4. Die Befugnis zur Einbeziehung neuer Gründe im ex parte Verfahren bedeutet aber nicht, daß die Beschwerdekammern die Prüfung der Anmeldung auf Patentierungserfordernisse in vollem Umfang durchführen. Dies ist Aufgabe der Prüfungsabteilung. Das Verfahren vor den Beschwerdekammern ist auch im ex parte Verfahren primär auf die Überprüfung der angefochtenen Entscheidung abgestellt. Besteht aber ein Anlaß zur Annahme, daß ein Patentierungserfordernis nicht erfüllt sein könnte, so bezieht die Beschwerdekammer dieses in das Beschwerdeverfahren ein oder stellt durch Verweisung an die Prüfungsabteilung sicher, daß sich die fortgesetzte Prüfung darauf erstreckt.

※

### ARBEITSAUFTRAG 1
Gib alle Einträge von der Zeile mit "Describe the element at coordinates (1249, 125)" bis hinunter zur Zeile mit "run-row: 2025-01-14_00-04-47 is", beide eingeschlossen, als zweispaltige CSV mit den Spalten anfrage und antwort aus. Jede Anfrage erhält eine eigene Zeile, jedes Feld steht in Anführungszeichen, und Zeilenumbrüche werden durch Leerzeichen ersetzt.
Der Auszug und die Einträge stammen aus unterschiedlichen Quellen.

※

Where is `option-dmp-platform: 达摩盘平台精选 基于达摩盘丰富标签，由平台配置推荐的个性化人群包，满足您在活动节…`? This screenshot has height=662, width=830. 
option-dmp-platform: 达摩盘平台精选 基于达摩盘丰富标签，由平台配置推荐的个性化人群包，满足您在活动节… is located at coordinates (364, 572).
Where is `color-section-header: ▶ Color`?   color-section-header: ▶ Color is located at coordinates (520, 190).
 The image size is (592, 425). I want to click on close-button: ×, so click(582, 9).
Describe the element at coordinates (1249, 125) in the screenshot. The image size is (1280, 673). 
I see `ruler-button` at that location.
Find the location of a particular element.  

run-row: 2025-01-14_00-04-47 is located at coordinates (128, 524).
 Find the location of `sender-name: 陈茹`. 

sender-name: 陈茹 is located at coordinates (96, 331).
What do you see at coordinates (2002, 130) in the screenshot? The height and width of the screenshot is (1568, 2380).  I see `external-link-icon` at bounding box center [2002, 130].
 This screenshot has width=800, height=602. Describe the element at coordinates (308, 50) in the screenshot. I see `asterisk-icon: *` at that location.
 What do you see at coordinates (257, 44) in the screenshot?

※

### ARBEITSAUFTRAG 2
Wessen Aufgabe ist laut dem Auszug zu den Beschwerdekammern die Prüfung der Anmeldung auf Patentierungserfordernisse in vollem Umfang?

### LÖSUNG 1
anfrage,antwort
"Describe the element at coordinates (1249, 125) in the screenshot. The image size is (1280, 673).","I see `ruler-button` at that location."
"Find the location of a particular element.","run-row: 2025-01-14_00-04-47 is located at coordinates (128, 524)."

### LÖSUNG 2
Sie ist Aufgabe der Prüfungsabteilung.